新出生前診断、3万人超す 染色体異常の9割中絶
妊婦の血液から胎児のダウン症などを調べる新出生前診断を受診した人は、検査開始から3年間で3万615人だったとする集計を、各地の病院でつくる研究チームが19日までにまとめた。1年目に8千人弱だった受診者は2年目に1万人を超え、3年目は約1万3千人となり、利用が拡大している実態が明らかになった。
診断できる医療機関が2013年4月の開始時に15施設だったのが、現在は71に増えたことなども受診者数を押し上げた。
染色体異常の疑いがある「陽性」と判定されたのは547人。さらにおなかに針を刺す羊水検査に進んで異常が確定したのは417人で、うち94%に当たる394人が人工妊娠中絶を選択した。
陽性とされながら、確定診断で異常がなかった「偽陽性」も41人いた。
集計をまとめた昭和大の関沢明彦教授は「検査に伴うカウンセリングの改善など、成果は病院グループで共有している。臨床研究から一般診療に移行するか、今後の在り方を議論すべき段階に来ている」と話した。
新出生前診断は、十分に理解しないまま安易に広がると命の選別につながるという指摘もあり、日本医学会が適切なカウンセリング体制があると認定した施設を選び、臨床研究として実施されている。

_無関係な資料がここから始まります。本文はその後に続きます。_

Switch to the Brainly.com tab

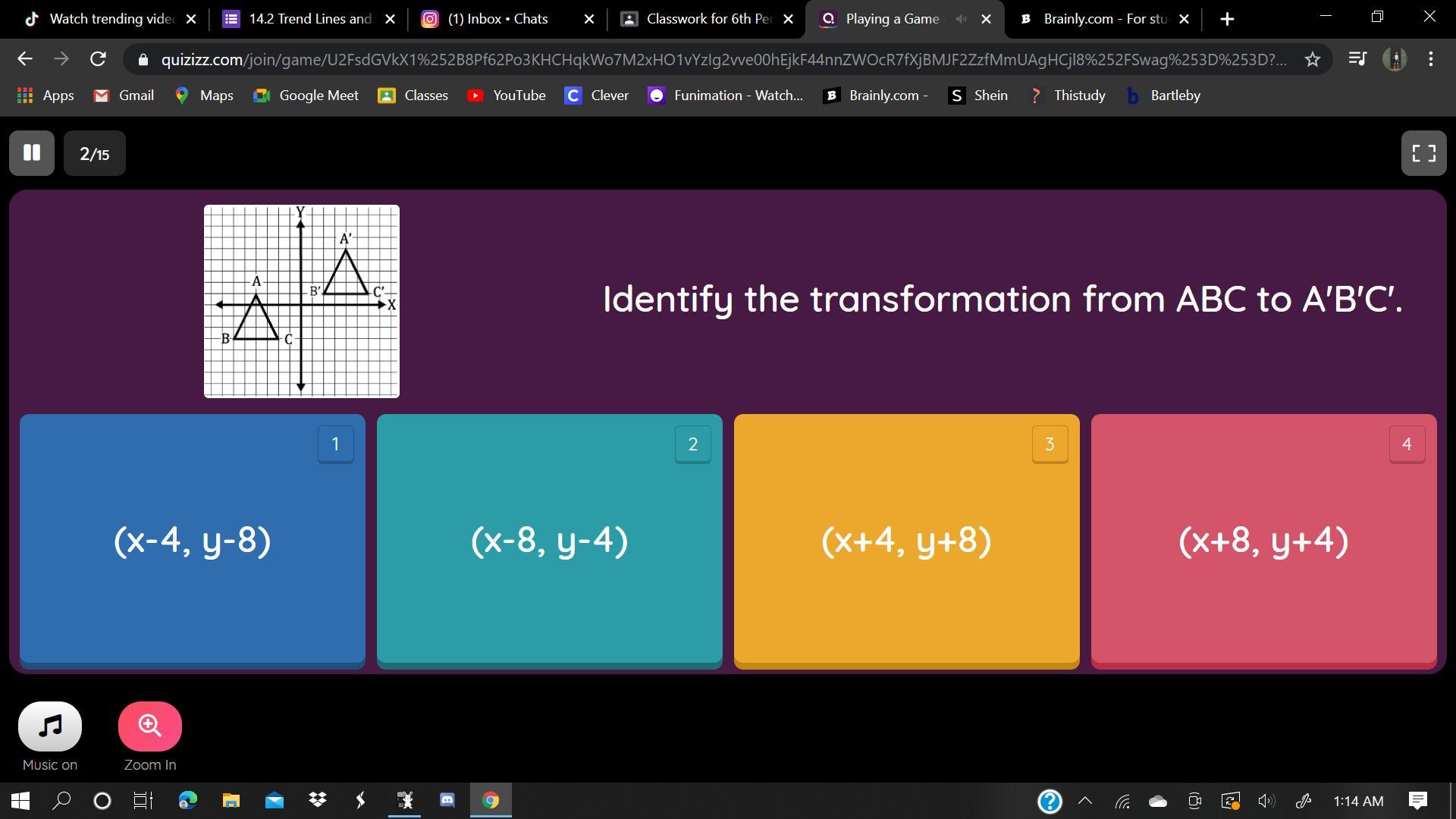tap(1103, 19)
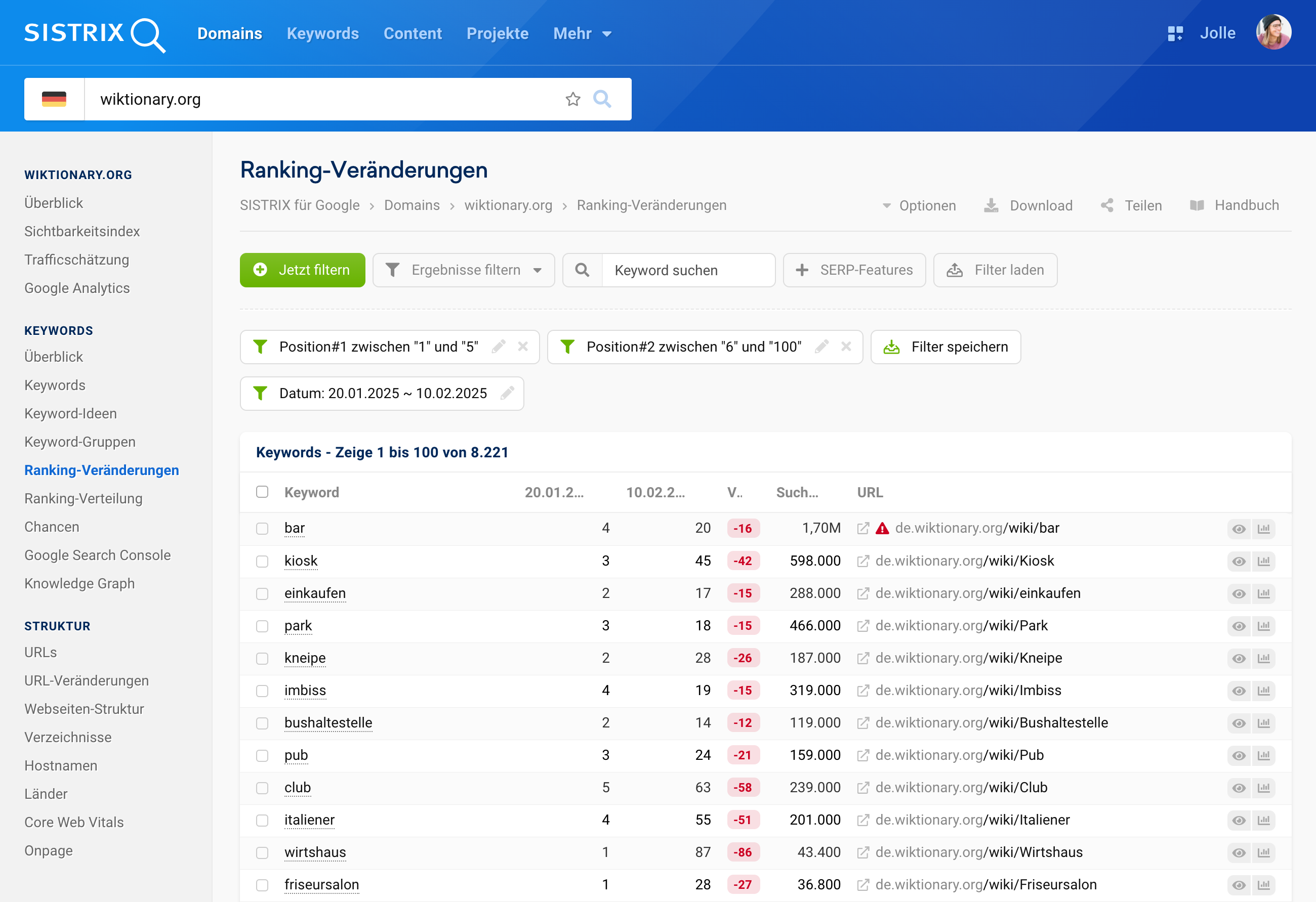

▼新出生前診断 妊娠10週以降の早い時期に、妊婦の血液に含まれるDNA断片を解析し、胎児の3種類の染色体異常を高い精度で調べる検査。ダウン症や心臓疾患などを伴う染色体の異常を判定するが、確定診断には羊水検査が必要となる。2013年4月、日本医学会が認定した15の医療機関で臨床研究として始まった。